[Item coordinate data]
* START *
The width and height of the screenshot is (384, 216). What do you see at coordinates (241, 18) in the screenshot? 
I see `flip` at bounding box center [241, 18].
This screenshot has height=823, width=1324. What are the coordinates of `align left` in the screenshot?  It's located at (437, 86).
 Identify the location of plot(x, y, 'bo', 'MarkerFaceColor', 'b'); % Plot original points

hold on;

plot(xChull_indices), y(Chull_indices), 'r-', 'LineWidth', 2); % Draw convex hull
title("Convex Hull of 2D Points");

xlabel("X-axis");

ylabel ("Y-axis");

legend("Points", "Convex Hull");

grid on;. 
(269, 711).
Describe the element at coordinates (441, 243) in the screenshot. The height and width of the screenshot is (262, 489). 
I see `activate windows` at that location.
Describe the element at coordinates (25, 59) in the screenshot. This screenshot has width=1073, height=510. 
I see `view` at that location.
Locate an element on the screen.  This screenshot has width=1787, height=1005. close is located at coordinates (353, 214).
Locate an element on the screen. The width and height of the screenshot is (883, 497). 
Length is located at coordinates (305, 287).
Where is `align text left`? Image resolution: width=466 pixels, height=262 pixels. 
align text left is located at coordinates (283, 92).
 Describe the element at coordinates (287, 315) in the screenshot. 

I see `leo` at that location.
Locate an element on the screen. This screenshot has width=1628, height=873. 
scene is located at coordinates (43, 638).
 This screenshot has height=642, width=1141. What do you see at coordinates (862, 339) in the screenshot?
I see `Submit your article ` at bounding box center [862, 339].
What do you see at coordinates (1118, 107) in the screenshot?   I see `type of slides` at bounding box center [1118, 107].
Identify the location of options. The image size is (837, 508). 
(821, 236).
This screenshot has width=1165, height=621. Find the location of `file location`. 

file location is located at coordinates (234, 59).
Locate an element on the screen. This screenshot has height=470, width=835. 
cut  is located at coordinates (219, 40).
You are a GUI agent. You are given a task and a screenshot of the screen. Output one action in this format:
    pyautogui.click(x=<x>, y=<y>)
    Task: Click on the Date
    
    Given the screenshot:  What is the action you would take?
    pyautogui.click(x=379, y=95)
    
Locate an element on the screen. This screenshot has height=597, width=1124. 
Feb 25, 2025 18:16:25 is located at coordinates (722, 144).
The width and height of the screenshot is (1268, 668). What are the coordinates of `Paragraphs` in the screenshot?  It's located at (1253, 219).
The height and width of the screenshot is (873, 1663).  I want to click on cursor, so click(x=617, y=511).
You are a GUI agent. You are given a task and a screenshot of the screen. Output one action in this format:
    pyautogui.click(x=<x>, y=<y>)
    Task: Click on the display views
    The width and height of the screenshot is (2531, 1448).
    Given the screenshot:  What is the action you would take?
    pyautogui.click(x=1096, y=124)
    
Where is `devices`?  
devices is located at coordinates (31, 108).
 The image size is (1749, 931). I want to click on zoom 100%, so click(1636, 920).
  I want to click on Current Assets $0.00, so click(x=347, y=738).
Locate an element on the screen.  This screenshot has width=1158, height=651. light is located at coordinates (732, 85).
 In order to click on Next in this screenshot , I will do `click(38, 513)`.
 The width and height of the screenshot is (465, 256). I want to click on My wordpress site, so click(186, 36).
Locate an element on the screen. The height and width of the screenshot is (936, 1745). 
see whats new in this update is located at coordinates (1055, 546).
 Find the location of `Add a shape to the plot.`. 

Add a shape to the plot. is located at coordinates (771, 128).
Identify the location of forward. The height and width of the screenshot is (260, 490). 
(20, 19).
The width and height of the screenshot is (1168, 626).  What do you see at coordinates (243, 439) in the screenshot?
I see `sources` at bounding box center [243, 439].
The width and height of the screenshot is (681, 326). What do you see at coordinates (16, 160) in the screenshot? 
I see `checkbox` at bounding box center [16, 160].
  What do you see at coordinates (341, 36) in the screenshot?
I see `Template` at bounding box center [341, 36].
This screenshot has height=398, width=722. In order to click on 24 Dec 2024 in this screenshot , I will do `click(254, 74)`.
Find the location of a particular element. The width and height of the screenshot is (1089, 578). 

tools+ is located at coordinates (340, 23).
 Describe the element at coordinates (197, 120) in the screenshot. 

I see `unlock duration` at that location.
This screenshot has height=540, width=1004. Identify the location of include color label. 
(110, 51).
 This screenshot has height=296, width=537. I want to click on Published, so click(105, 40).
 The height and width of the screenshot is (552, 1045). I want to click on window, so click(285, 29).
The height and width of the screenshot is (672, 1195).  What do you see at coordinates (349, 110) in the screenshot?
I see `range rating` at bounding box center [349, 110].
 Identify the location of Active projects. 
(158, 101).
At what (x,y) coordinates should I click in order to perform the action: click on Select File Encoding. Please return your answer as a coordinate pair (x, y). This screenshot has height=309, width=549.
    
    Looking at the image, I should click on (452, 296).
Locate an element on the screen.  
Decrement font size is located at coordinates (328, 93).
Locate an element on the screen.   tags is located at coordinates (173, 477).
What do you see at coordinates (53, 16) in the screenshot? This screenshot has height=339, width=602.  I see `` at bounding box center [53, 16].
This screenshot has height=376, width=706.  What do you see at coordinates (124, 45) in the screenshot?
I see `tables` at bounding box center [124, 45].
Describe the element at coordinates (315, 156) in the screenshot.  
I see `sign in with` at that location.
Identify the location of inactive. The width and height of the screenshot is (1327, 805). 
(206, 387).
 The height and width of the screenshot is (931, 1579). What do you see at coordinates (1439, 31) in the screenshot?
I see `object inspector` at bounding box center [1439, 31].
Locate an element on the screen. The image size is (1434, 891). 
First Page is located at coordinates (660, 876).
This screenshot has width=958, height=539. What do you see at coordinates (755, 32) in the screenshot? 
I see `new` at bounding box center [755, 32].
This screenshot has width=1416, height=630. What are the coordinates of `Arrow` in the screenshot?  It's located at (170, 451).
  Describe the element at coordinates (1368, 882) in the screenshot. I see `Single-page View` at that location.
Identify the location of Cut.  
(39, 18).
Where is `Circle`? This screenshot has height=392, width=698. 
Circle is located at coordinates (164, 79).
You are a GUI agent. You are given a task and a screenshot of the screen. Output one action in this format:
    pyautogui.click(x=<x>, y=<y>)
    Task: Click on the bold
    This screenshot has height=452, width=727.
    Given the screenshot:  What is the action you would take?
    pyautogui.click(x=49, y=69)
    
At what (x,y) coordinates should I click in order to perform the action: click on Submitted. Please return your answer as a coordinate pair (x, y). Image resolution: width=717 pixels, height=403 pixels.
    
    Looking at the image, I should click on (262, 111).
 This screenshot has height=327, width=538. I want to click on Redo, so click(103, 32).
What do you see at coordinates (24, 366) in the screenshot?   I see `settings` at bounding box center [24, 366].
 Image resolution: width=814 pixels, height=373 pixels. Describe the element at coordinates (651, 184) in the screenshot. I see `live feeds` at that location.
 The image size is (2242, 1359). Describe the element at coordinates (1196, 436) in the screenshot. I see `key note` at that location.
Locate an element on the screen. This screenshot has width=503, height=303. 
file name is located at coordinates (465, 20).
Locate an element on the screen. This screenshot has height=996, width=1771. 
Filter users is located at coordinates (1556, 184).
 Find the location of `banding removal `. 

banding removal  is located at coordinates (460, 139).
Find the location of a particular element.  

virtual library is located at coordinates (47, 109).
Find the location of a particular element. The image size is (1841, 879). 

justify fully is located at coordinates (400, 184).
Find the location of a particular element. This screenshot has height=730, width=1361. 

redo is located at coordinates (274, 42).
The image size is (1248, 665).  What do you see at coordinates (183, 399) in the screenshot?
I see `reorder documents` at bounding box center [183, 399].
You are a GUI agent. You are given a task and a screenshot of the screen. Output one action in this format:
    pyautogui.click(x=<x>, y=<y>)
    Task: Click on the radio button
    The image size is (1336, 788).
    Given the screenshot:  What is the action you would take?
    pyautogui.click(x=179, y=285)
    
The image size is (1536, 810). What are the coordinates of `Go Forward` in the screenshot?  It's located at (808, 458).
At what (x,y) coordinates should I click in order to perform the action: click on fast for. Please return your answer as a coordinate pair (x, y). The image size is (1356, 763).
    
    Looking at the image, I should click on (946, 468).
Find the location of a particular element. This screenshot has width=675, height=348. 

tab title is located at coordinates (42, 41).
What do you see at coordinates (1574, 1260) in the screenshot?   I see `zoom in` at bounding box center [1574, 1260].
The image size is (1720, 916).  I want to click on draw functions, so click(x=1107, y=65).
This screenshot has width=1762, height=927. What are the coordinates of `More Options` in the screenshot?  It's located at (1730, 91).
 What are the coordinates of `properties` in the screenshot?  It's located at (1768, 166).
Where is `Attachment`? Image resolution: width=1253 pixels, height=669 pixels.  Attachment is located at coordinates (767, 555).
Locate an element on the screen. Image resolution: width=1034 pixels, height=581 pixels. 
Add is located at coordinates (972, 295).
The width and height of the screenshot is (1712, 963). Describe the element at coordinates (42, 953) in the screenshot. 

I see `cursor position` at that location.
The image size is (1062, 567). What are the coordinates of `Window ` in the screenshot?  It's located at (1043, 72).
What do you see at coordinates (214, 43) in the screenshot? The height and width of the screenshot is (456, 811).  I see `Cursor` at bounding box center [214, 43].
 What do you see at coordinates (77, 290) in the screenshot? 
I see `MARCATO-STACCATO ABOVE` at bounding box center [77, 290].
* END *
- [INSTRUCTIONS FOR THE TASK]: Rewrite the data from the line containing "This screenshot has height=376, width=706." through the line containing "pyautogui.click(x=49, y=69)", inclusive, substituting "Find the position of" for each occurrence of "Identify the location of" and leaving everything else unchanged.

- [SOLUTION TO THIS TASK]:
This screenshot has height=376, width=706.  What do you see at coordinates (124, 45) in the screenshot?
I see `tables` at bounding box center [124, 45].
Describe the element at coordinates (315, 156) in the screenshot.  
I see `sign in with` at that location.
Find the position of inactive. The width and height of the screenshot is (1327, 805). 
(206, 387).
 The height and width of the screenshot is (931, 1579). What do you see at coordinates (1439, 31) in the screenshot?
I see `object inspector` at bounding box center [1439, 31].
Locate an element on the screen. The image size is (1434, 891). 
First Page is located at coordinates (660, 876).
This screenshot has width=958, height=539. What do you see at coordinates (755, 32) in the screenshot? 
I see `new` at bounding box center [755, 32].
This screenshot has width=1416, height=630. What are the coordinates of `Arrow` in the screenshot?  It's located at (170, 451).
  Describe the element at coordinates (1368, 882) in the screenshot. I see `Single-page View` at that location.
Find the position of Cut.  
(39, 18).
Where is `Circle`? This screenshot has height=392, width=698. 
Circle is located at coordinates (164, 79).
You are a GUI agent. You are given a task and a screenshot of the screen. Output one action in this format:
    pyautogui.click(x=<x>, y=<y>)
    Task: Click on the bold
    This screenshot has height=452, width=727.
    Given the screenshot:  What is the action you would take?
    pyautogui.click(x=49, y=69)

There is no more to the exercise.